* _Exercise description_:
Once the line containing "Image resolution: width=896" is found, please copy it and all lines after it through the end of the records, exactly, leaving out pictures.

Saved data entries:
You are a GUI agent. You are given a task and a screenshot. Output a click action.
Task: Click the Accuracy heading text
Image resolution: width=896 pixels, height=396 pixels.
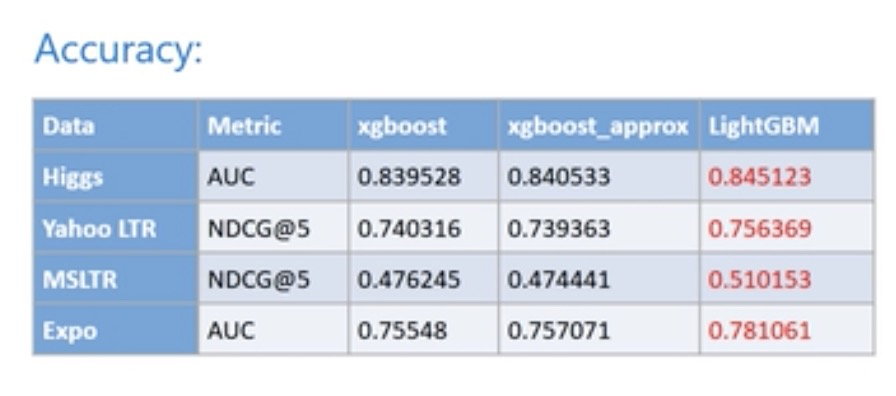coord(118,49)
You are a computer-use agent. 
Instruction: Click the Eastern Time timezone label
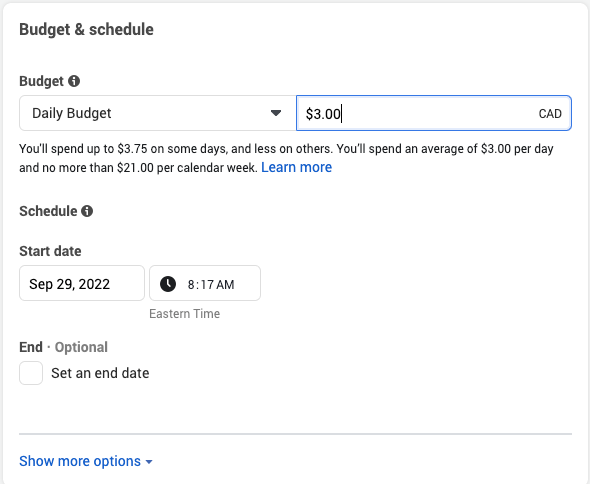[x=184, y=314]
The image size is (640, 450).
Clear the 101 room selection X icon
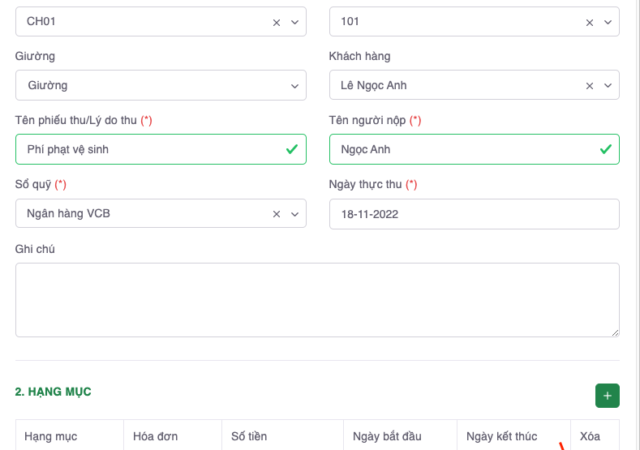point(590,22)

* _Result of this task_:
Image resolution: width=896 pixels, height=396 pixels.
coord(118,49)
You are a computer-use agent. 
Instruction: Click the Eastern Time timezone label
[x=184, y=314]
The image size is (640, 450).
Clear the 101 room selection X icon
point(590,22)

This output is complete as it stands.